Data Structures Lesson 13: Heapsort

Inserting into a heap
Removing from a heap
Application: selection
Heapsort
1. Better version
Presentation 2

Inserting into a heap

In the above video, I talk through the idea of inserting into a heap, as well as look at some code for this. We saw, on Monday, that the idea is fairly simple:

Put the new element into the next available position in the heap.
As long as this element is smaller than its parent, swap it with its parent.

This is a simple idea, but we can improve on it. Instead of swapping the new element with its parent, we just “slide” the old elements down until we find the correct position of the new element.

That is, suppose we have the following heap, with the elements 1, 5, 6, 10, 8, 25, 13:

Heap including 1, 5, 6, 10, 8, 25, 13

Then, when we want to insert 3, instead of immediately putting it below 10, we slide 10 down. Then we look at where 10 was: can we put 3 in that position? No, since its parent is 5, so we slide the 5 down. Then we look at the position where 5 was, and check if we can put 3 in there. We can, so we update that value, and we’re done.

Heap after inserting 3

See you if you can implement this yourself. Use this starter code.

Removing from a heap

Similarly, when we remove from a heap, we swap the last element with the root, and then restore the heap property by going down one branch. We described an algorithm where we would swap the element with its smaller child (if needed) each time, but again, we can save some time by not doing any swaps. Suppose, again, we have the heap 1, 5, 6, 10, 8, 25, 13. When we remove 1, we put 13 at the beginning, and we have:

Heap after removing 1, putting 13 on top

Then instead of swapping, we just slide the 5 up and check if 13 can go in 5’s old position. It can’t, so we slide the 8 up. We then check if 13 can go in 8’s old position, and it can, since it does not have any children there, and so we are done: 5, 8, 6, 10, 13, 25.

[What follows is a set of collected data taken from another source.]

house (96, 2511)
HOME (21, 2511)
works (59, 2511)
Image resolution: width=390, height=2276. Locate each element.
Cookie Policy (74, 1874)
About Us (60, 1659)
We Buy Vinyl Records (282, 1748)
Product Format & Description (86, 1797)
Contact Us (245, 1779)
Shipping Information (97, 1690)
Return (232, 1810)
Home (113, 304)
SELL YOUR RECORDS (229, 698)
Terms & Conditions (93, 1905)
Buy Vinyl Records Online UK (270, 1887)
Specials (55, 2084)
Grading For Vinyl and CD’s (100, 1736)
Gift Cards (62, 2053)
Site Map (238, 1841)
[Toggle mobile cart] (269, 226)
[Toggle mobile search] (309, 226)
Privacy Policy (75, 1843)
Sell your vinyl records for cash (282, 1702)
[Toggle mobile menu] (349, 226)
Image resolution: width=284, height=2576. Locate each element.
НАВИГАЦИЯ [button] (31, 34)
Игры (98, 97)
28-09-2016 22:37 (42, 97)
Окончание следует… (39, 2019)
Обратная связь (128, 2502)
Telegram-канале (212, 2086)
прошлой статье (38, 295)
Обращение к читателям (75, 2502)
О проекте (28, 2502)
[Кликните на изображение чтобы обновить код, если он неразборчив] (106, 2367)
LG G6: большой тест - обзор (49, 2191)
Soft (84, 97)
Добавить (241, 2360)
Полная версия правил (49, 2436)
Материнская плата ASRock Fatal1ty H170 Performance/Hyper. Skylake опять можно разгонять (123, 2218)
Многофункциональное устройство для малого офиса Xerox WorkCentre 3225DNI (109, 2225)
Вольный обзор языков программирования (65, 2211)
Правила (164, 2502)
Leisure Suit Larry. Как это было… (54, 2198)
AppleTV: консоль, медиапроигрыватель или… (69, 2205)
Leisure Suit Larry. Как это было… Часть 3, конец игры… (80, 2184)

Heap after removing 1 and sliding 13 down

Application: selection

Last time we described an algorithm to solve the selection problem. The selection problem asks: given a list $l$ and a positive integer $k$, find the $k$-th largest (or $k$-th smallest) element of the list. One simple idea:

Insert every element from $l$ into a max-heap.
Remove $k$ elements from the heap.
Return the last element removed.

This algorithm works fairly nicely, and runs in time $O(n \log n)$ (with a caveat that we may be able to improve the first bullet point to $O(n)$, and so it really would be $O(k \log n)$).

In the below video I present an alternative solution to this problem, using a min-heap instead of a max-heap. See if you can figure it out on your own, and then watch the video.

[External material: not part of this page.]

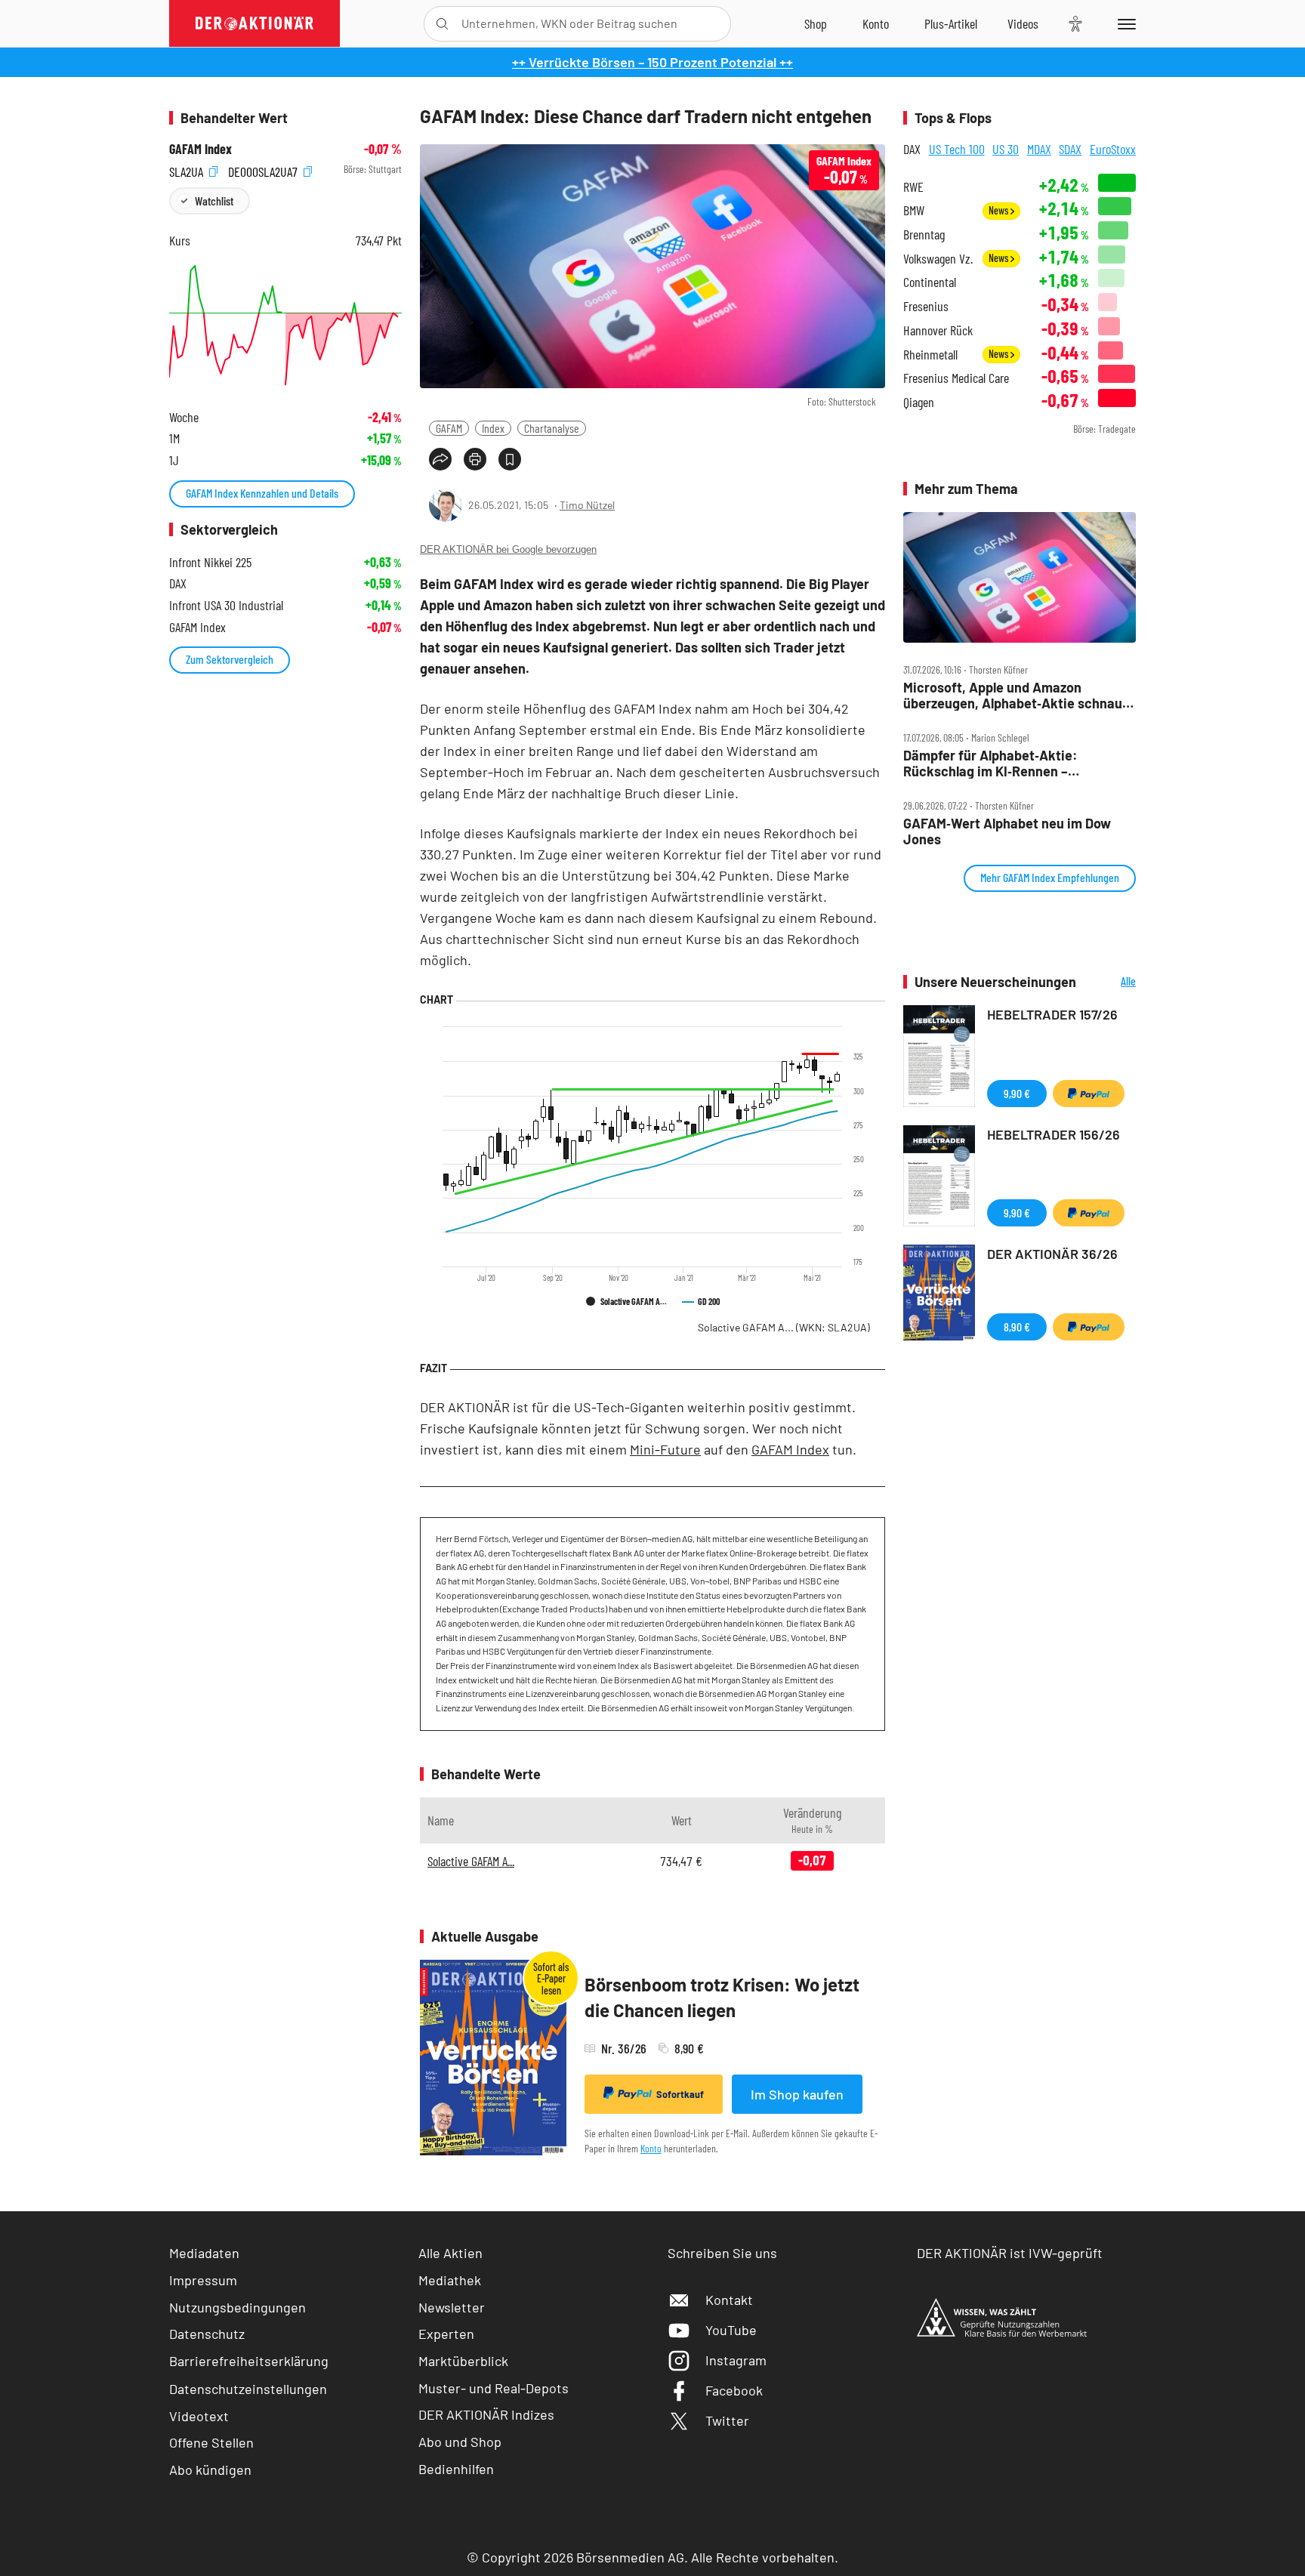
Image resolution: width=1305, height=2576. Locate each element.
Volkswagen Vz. (938, 259)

Exit ticket: Draw out the heaps you end up getting if your list is [4, 1, 3, 5, 8, 2, 18] and k = 3. (Draw them out on paper and submit this in class on Monday.)

Heapsort

Another application of heaps is to provide a good sorting algorithm. The sorting problem asks: given a list $l$, modify the list so that its contents are in increasing order.

Here is a simple algorithm that runs in $O(n \log n)$ time:

Insert every element of $l$ into a min-heap.
One by one remove from the heap and put into the correct position in $l$.

Can you figure out why this runs in $O(n \log n)$ time?

Better version

The above algorithm has one major drawback: it requires $O(n)$ extra space. If our list is given to us as an array, we might as well just use that as our actual heap. That is: we can first turn the array into a heap, and then use that heap to put the elements into the correct place.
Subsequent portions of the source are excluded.